In any case, there is the enduring question of what we mean by ‘intelligence’, and how such a vague concept can ever
be realized by the mindless mechanics of physical neurons in your brain. One example of the yawning gap between behaviour and thoughts, on the one hand, and genes and proteins, on the other, cited by Francis Fukuyama, comes from the neuroscientist Joe Tsien. Tsien found that, by eliminating or adding a certain gene, he could respectively worsen or improve memory in mice. Could he have discovered the gene that codes for the protein ‘for’ memory?
Hardly. This gene is one of several controlling the availability of a protein that happens to be involved in a particular chemical communication system in the brain, one which allows large amounts of calcium into the neurons. But the big problem is that calcium is like grapeshot inside a cell: once it has gained entry it will find many different molecular targets, and result, directly or indirectly, in many different effects, some beneficial, some toxic. Memory will not be the only mental property to be affected. And whilst these changes may well be necessary for memory to take place, they are far from being sufficient. Many other factors will also determine whether, and how well, the brain retains a memory. Remember that the protein made by a particular gene does not have a one-to-one correspondence with a mental trait. In most cases, that protein (and the gene that expressed it) will be involved with many traits, and, conversely, any one trait will involve many proteins (and genes).
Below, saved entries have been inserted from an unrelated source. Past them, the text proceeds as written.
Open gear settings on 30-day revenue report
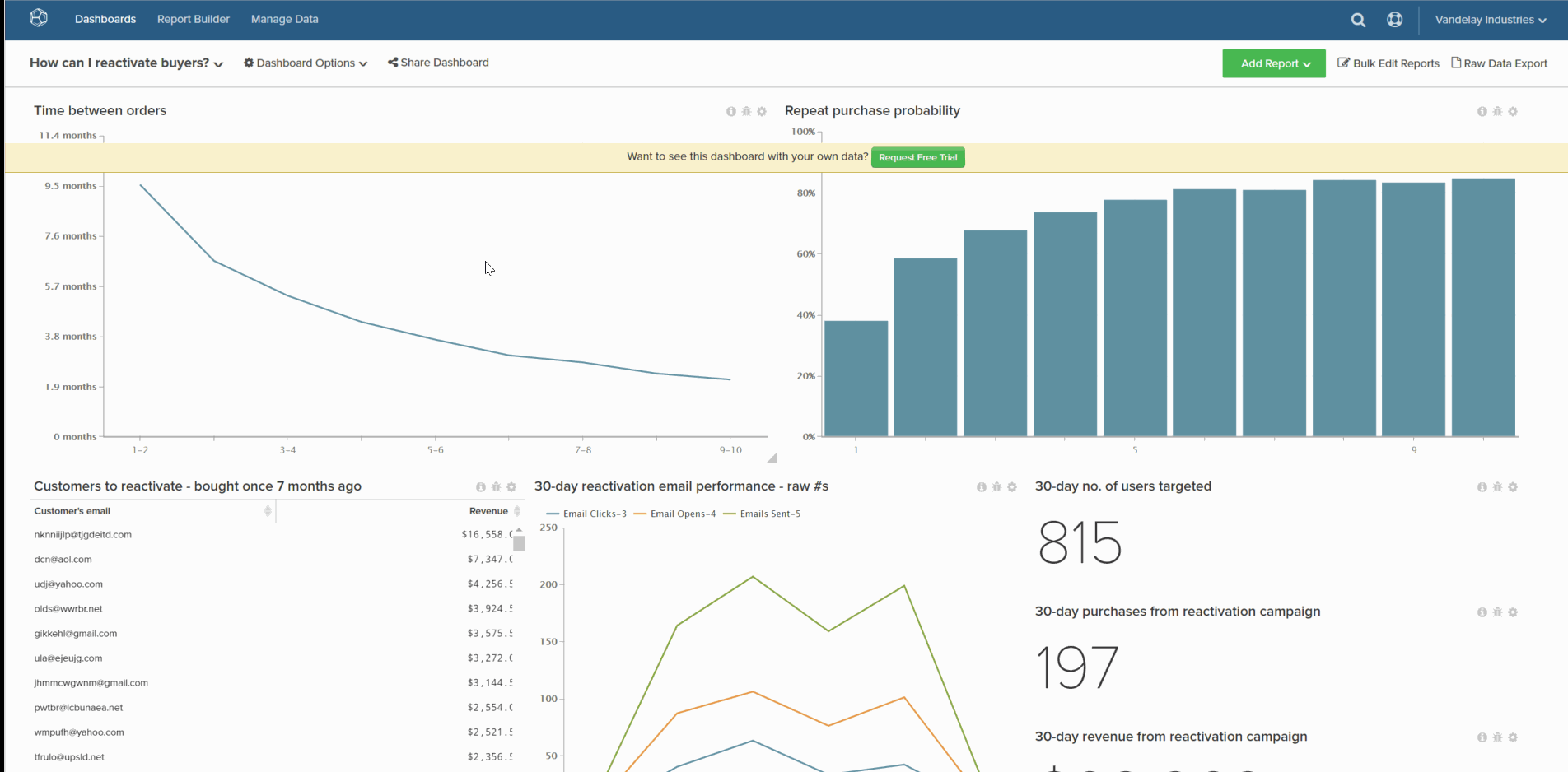 click(x=1514, y=737)
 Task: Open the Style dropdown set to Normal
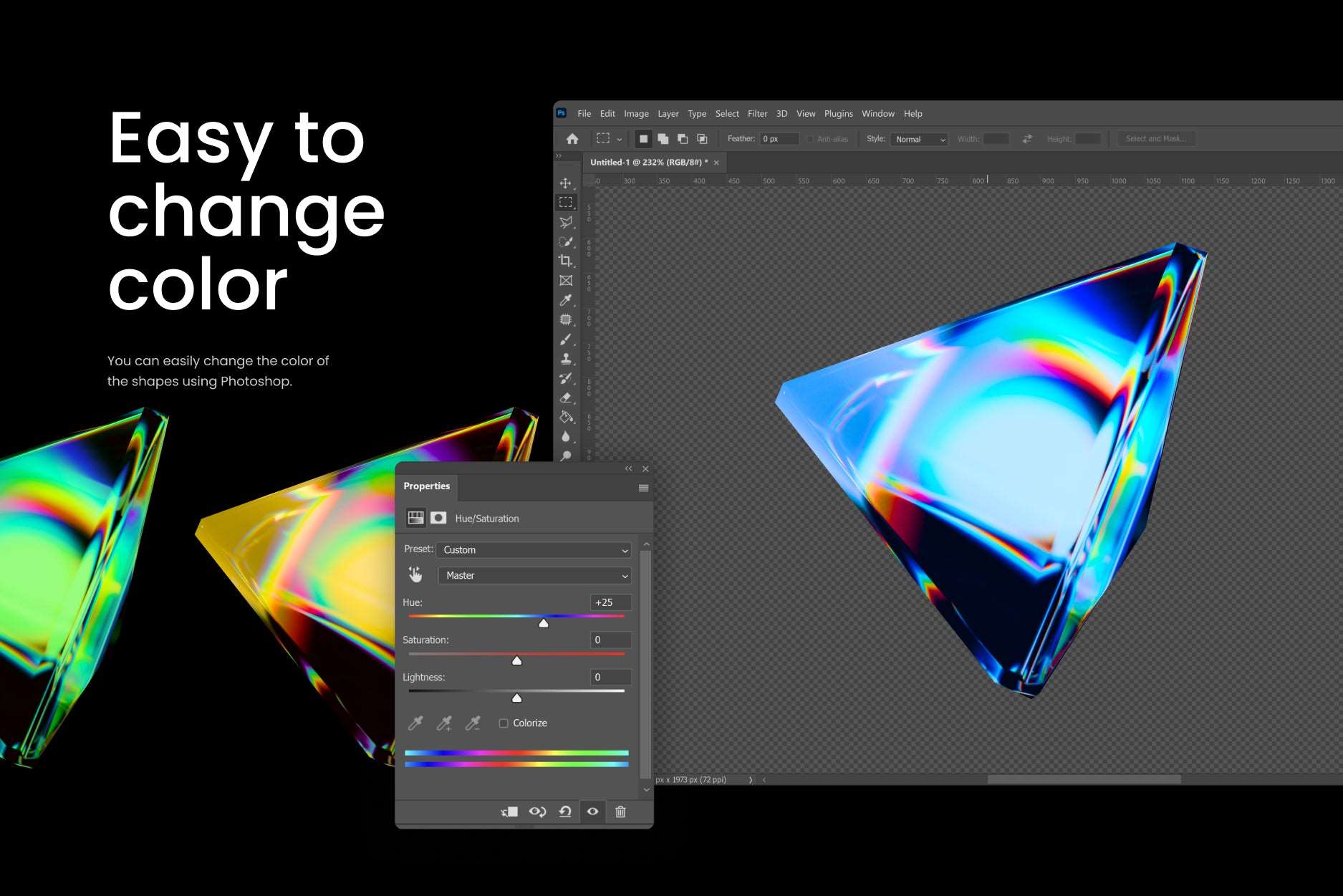pos(919,139)
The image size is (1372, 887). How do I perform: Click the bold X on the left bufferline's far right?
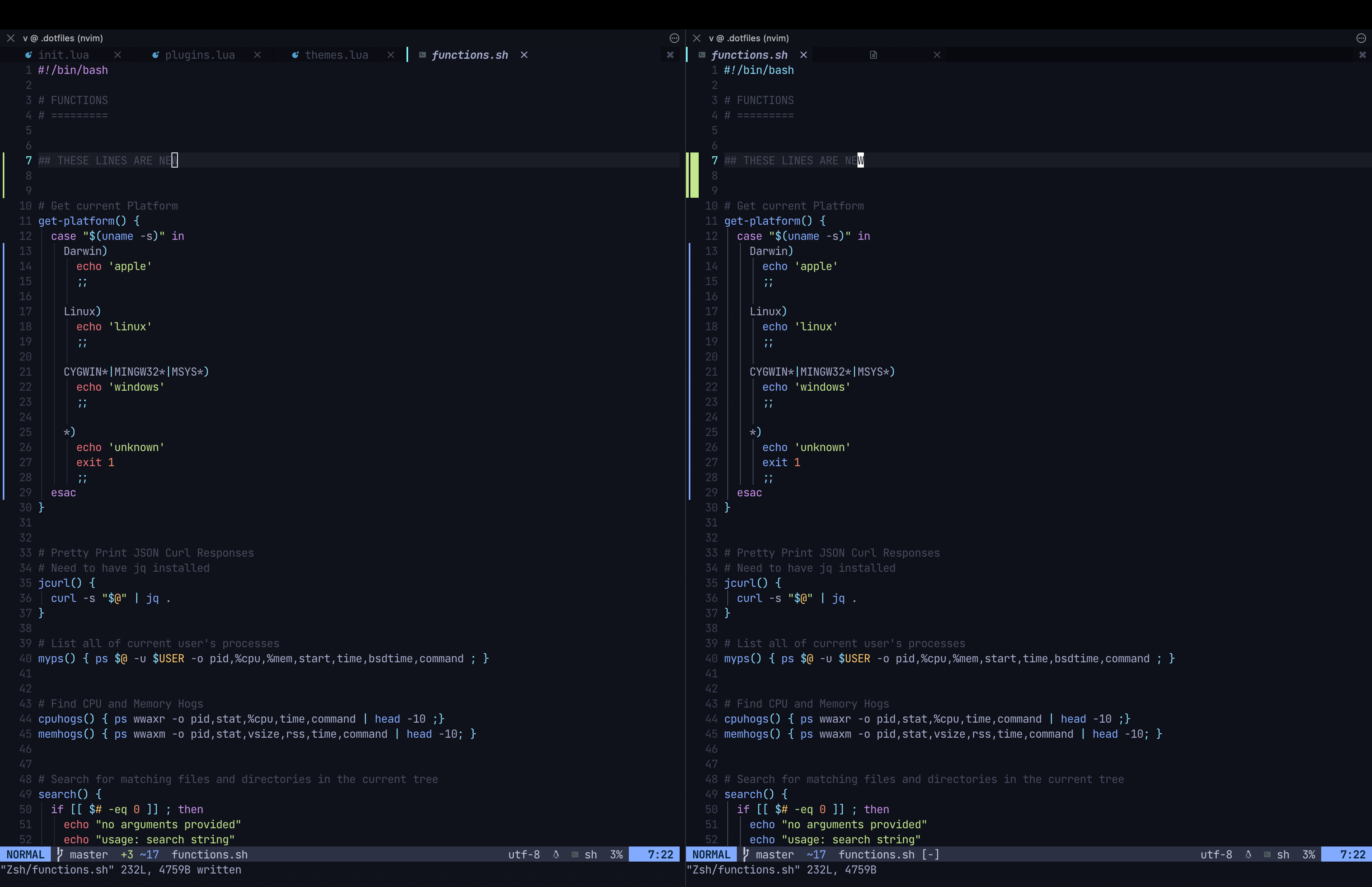tap(670, 55)
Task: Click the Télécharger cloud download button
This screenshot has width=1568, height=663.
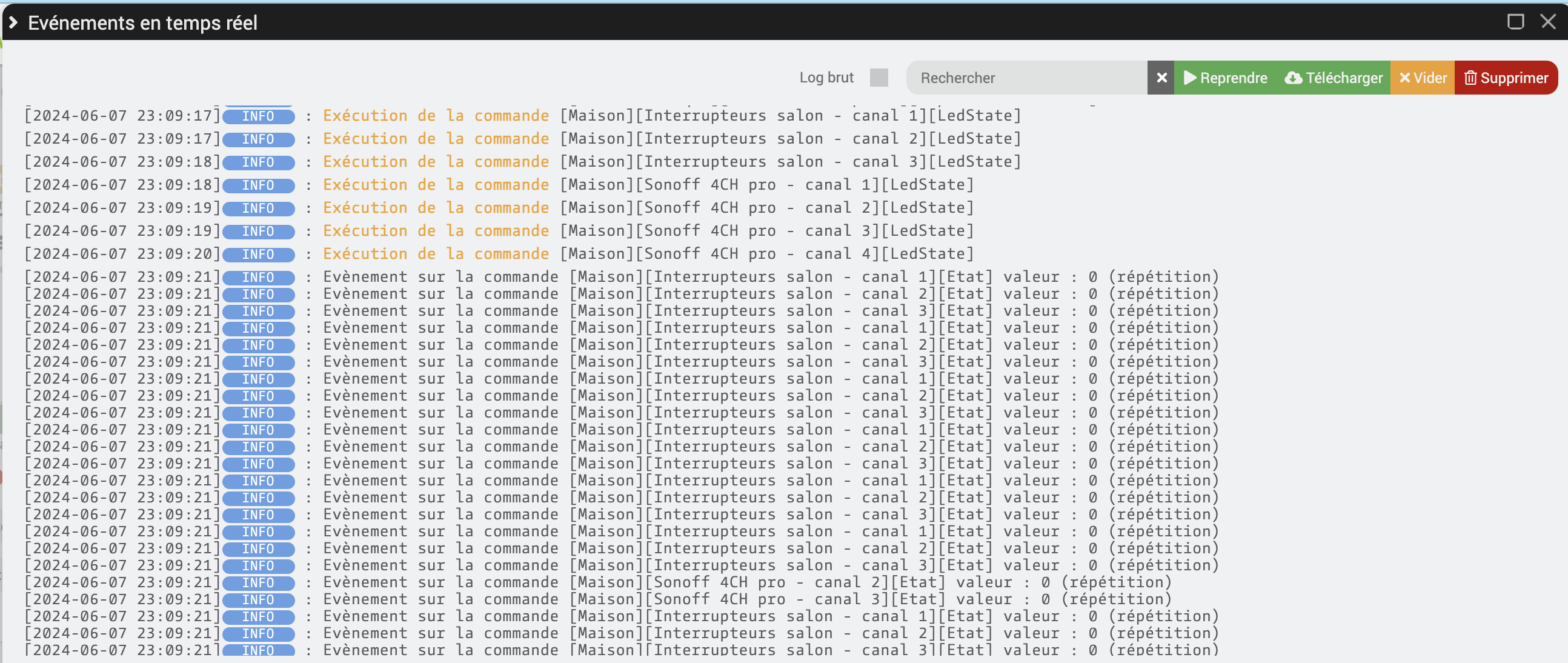Action: coord(1333,78)
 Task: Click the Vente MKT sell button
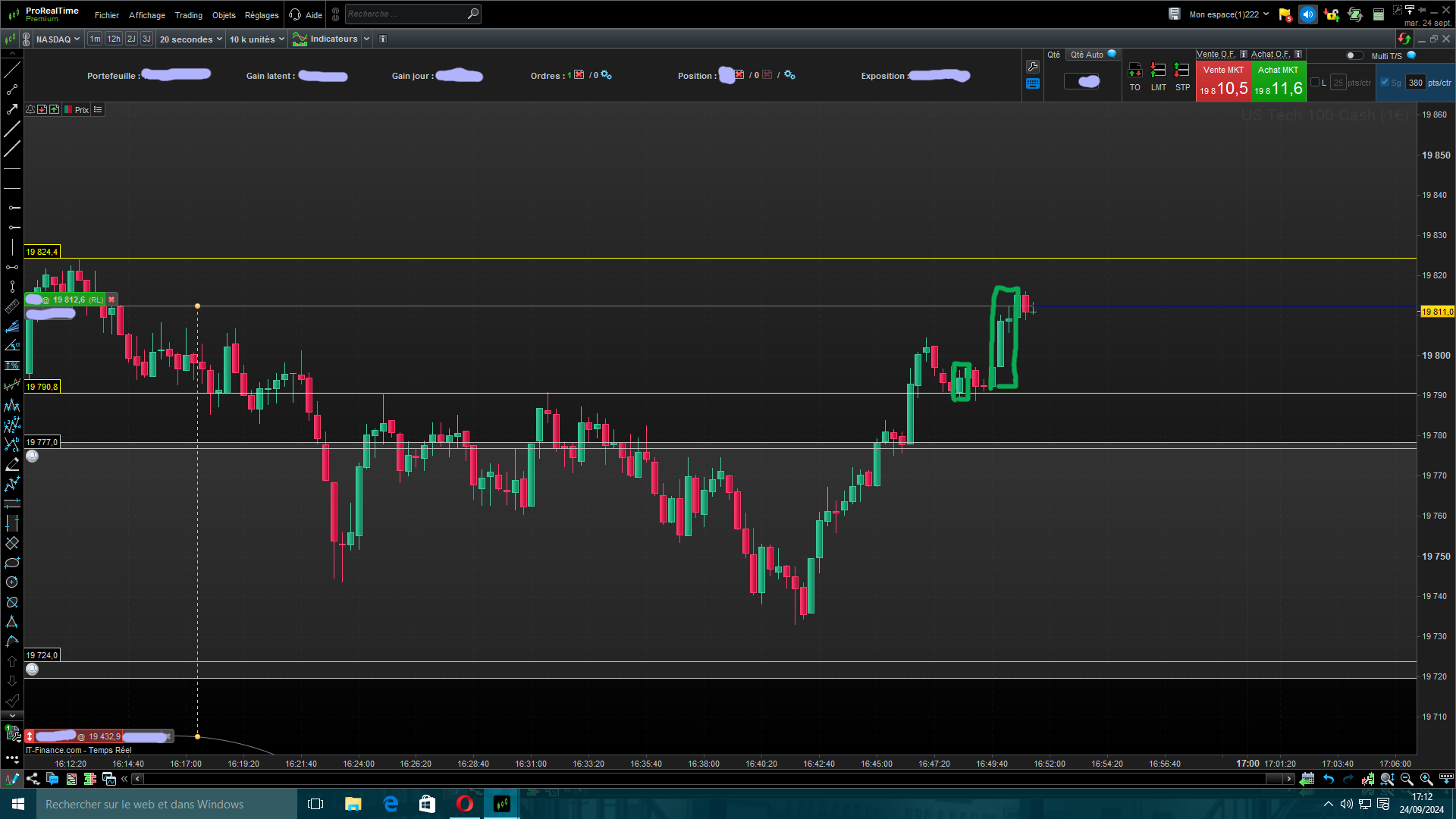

A similar situation arises with the highly controversial ‘gay gene’. At first glance there does indeed appear to be a strong hereditary component in sexual orientation. (For example, one study has shown that 52 per cent of identical twins with a gay twin are themselves gay; but for non-identical twins, who, of course, share only half their genes, that number falls to 22 per cent.) But how might we then explain the fact that people often switch their sexual preferences as they go through life? Even if there were a gay gene, there is no saying whether or not it is being switched on or off at different times of life by different environmental factors. Moreover, the influence of ‘environment’, since this includes the macro, complex events of the outside world, is impossible to deconstruct and trace to immediate molecular phenomena outside the walls of brain cells. Indeed, being gay could well have much in common with heart disease. There is a very small number of people with familial hypercholesterolaemia who are genetically determined to have heart disease, and do develop it, but there are far more sufferers whose heart disease is the result of an interaction between genes and environment. Meanwhile, a small number of other individuals have genes that predict a very low risk of heart disease but drink or smoke heavily, are obese, or do not exercise – and have heart disease. The relationship between genes and sexual preference could be similar: for most people it is a combination of genetic predisposition plus environment, including a component of choice.